ESTRATTO DEL DOCUMENTO —
La designazione dello sciita Iyad Allawi come primo ministro è stata alla fine accettata da tutti. Brahimi non poteva andarsene da Bagdad con la coda tra le gambe; e Paul Bremer non era in grado di contenere la rivolta di quelli che erano in definitiva i suoi "figli", vale a dire i suoi più autorevoli collaboratori, scelti dagli stessi americani dopo la vittoria militare dello scorso anno. Del resto il dottor Allawi gli va a genio. Non può che piacere a Washington. Di professione medico, ex militante del Baath, il partito di Saddam Hussein, poi passato all´opposizione, e a lungo esule a Londra, può esibire un´ineccepibile garanzia: il suo partito, il Movimento d´Intesa Nazionale, gode della stima e usufruisce degli aiuti della Cia. Quale migliore presentazione per un primo ministro iracheno?
Il vero braccio di ferro è avvenuto quando si è dovuto eleggere il presidente. Il quale nel nuovo ordinamento provvisorio avrà un ruolo puramente rappresentativo, ma la cui scelta, tra le personalità sunnite, ha assunto un valore eccezionale. Dopo Allawi, l´amico della Cia, i membri del vecchio Consiglio di governo hanno voluto riscattarsi, e hanno puntato su un personaggio più indipendente, meno sottoposto alla superpotenza protettrice.
Lakhdar Brahimi e Paul Bremer volevano come presidente un anziano galantuomo, Adnan Pachachi, più che ottantenne e discendente di una vecchia famiglia che dette primi ministri e ministri ai tempi della monarchia. I membri del Consiglio di governo hanno invece indicato Ghazi al Yauar, una personalità con più grinta, capace di esprimere con maggior forza l´indispensabile autonomia nei confronti degli americani, per conquistare un po´ di credibilità agli occhi del paese.
Ingegnere, con un´esperienza americana, e soprattutto esponente di una delle più grandi tribù irachene, in cui convivono sunniti e sciiti, il non ancora cinquantenne al Yauar è diventato d´ora in ora un personaggio di sempre maggior rilievo. A farlo diventare tale non è stata soltanto la spiccata personalità, ma l´opposizione americana alla sua nomina.
Infatti, più Paul Bremer insisteva nel sostenere il pacifico, consenziente Pachachi, apprezzato anche da Brahimi, e più il Consiglio di governo si impuntava su al Yauar. Resosene conto, il saggio Pachachi ha rinunciato all´incarico riconoscendo che l´appoggio americano l´aveva fatto diventare impopolare e quindi ineleggibile. Cosi il nuovo governo ha imparato che l´appoggio degli americani rende impopolare. E che, al contrario, prendendo le distanze da loro si può guadagnare in credibilità.
Vedremo presto come questa constatazione peserà sulla sua immediata condotta.

COMPITO DA SVOLGERE A —
Rispondi a queste domande sul testo sul governo iracheno:
(i) Che professione ha Iyad Allawi?
(ii) Chi volevano come presidente Lakhdar Brahimi e Paul Bremer?
(iii) Che cosa ha riconosciuto Pachachi rinunciando all'incarico?
COMPITO DA SVOLGERE B —
Modifica il brano del testo sul governo iracheno che comincia con le parole "Ingegnere, con un´esperienza" e si chiude con "alla sua nomina.", mettendo "Avvocato" al posto di "Ingegnere".
COMPITO DA SVOLGERE C —
Elenca tutte le persone chiamate per nome nel testo sul governo iracheno.

CONTENUTO DEL MATERIALE —
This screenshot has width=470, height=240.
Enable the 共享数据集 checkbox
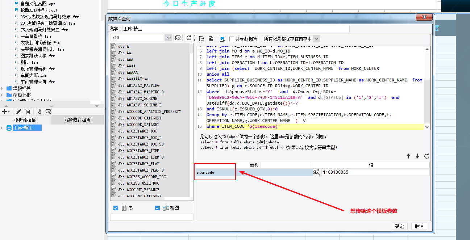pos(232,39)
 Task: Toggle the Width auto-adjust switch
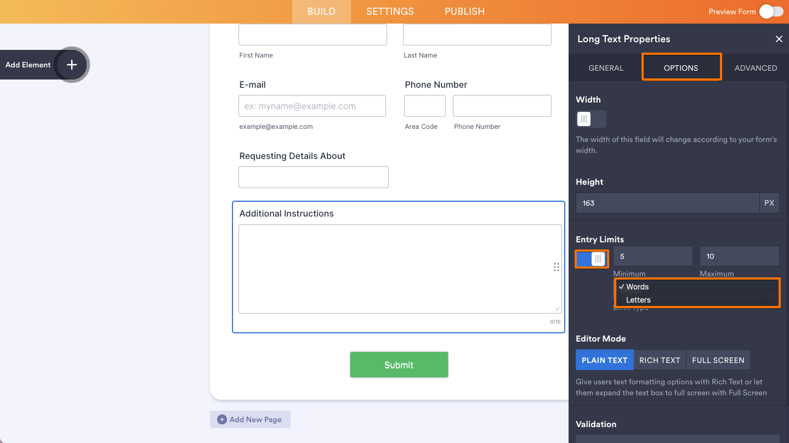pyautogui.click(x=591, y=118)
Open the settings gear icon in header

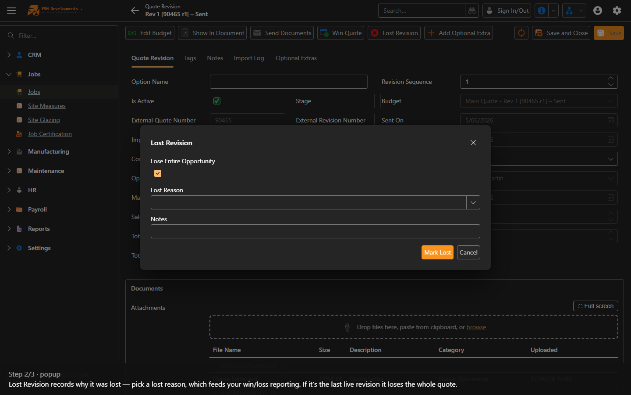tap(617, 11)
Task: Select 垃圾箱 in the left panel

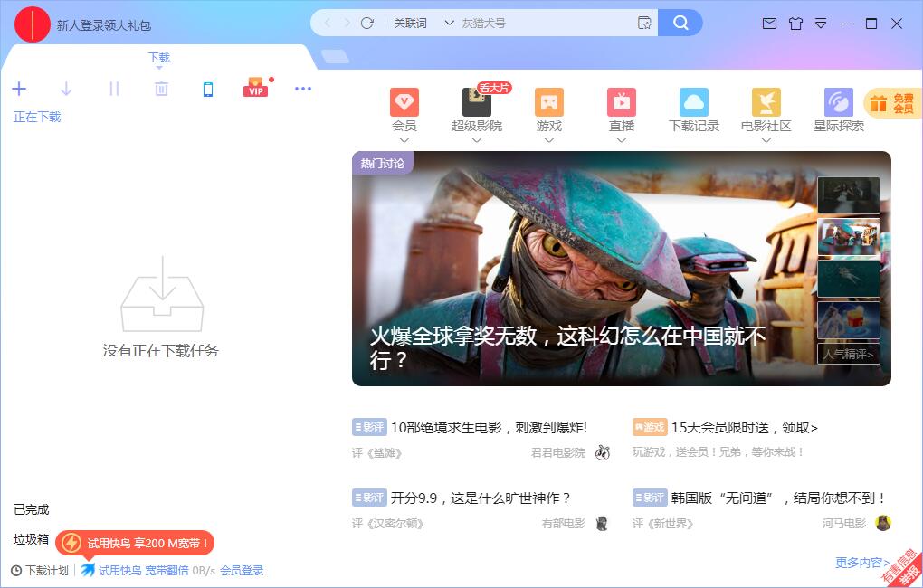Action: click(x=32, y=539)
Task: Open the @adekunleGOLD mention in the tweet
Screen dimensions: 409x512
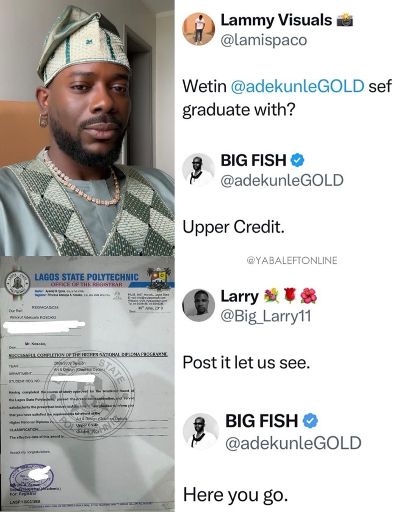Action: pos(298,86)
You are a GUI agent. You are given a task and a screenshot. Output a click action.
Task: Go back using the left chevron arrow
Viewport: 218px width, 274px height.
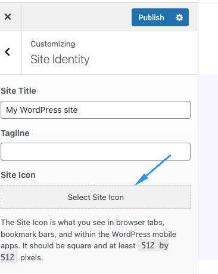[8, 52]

==

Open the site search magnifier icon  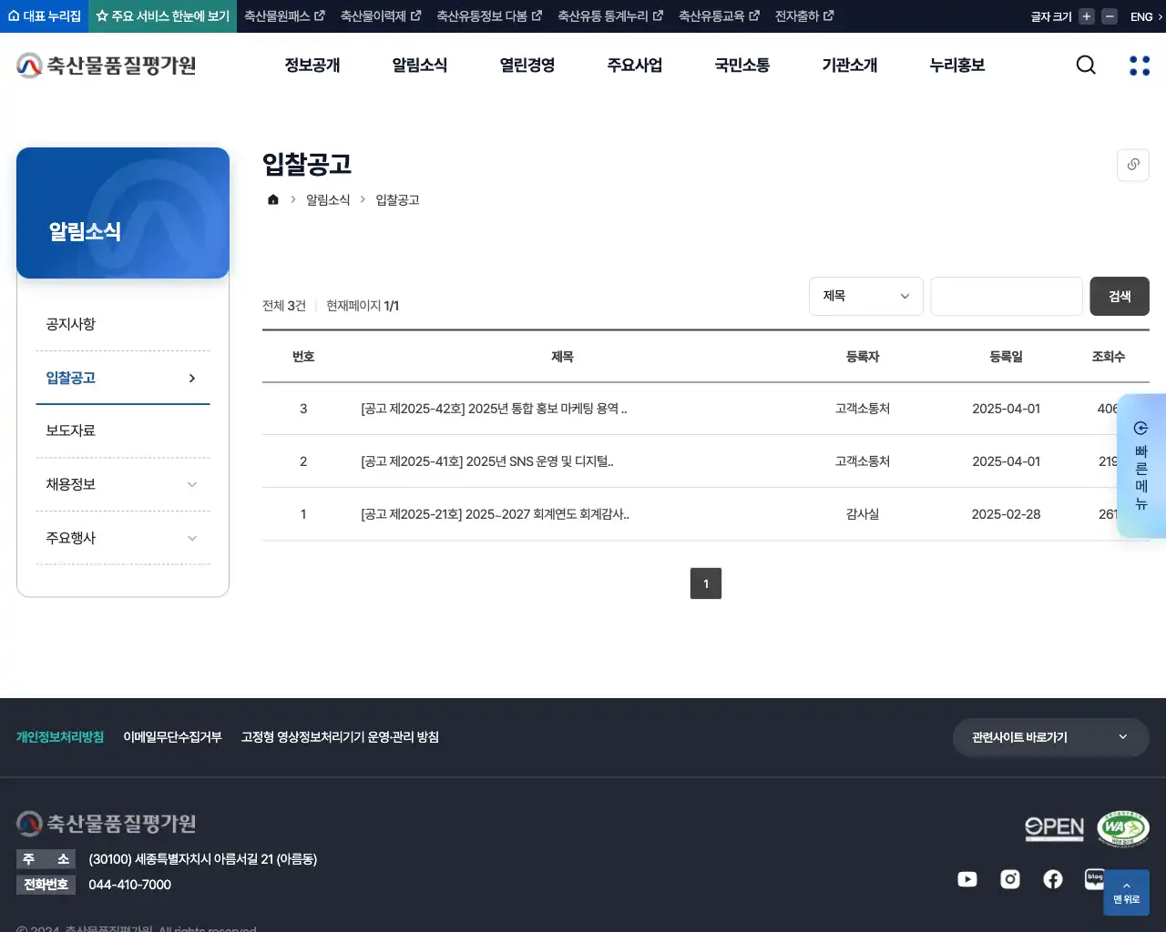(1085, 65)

---

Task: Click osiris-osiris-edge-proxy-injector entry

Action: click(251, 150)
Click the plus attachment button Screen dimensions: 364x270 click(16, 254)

SPAZIO RISPOSTA A —
(i) È medico.
(ii) Adnan Pachachi.
(iii) Che l'appoggio americano l'aveva fatto diventare impopolare e quindi ineleggibile.

SPAZIO RISPOSTA B —
Avvocato, con un´esperienza americana, e soprattutto esponente di una delle più grandi tribù irachene, in cui convivono sunniti e sciiti, il non ancora cinquantenne al Yauar è diventato d´ora in ora un personaggio di sempre maggior rilievo. A farlo diventare tale non è stata soltanto la spiccata personalità, ma l´opposizione americana alla sua nomina.

SPAZIO RISPOSTA C —
Iyad Allawi
Lakhdar Brahimi
Paul Bremer
Saddam Hussein
Adnan Pachachi
Ghazi al Yauar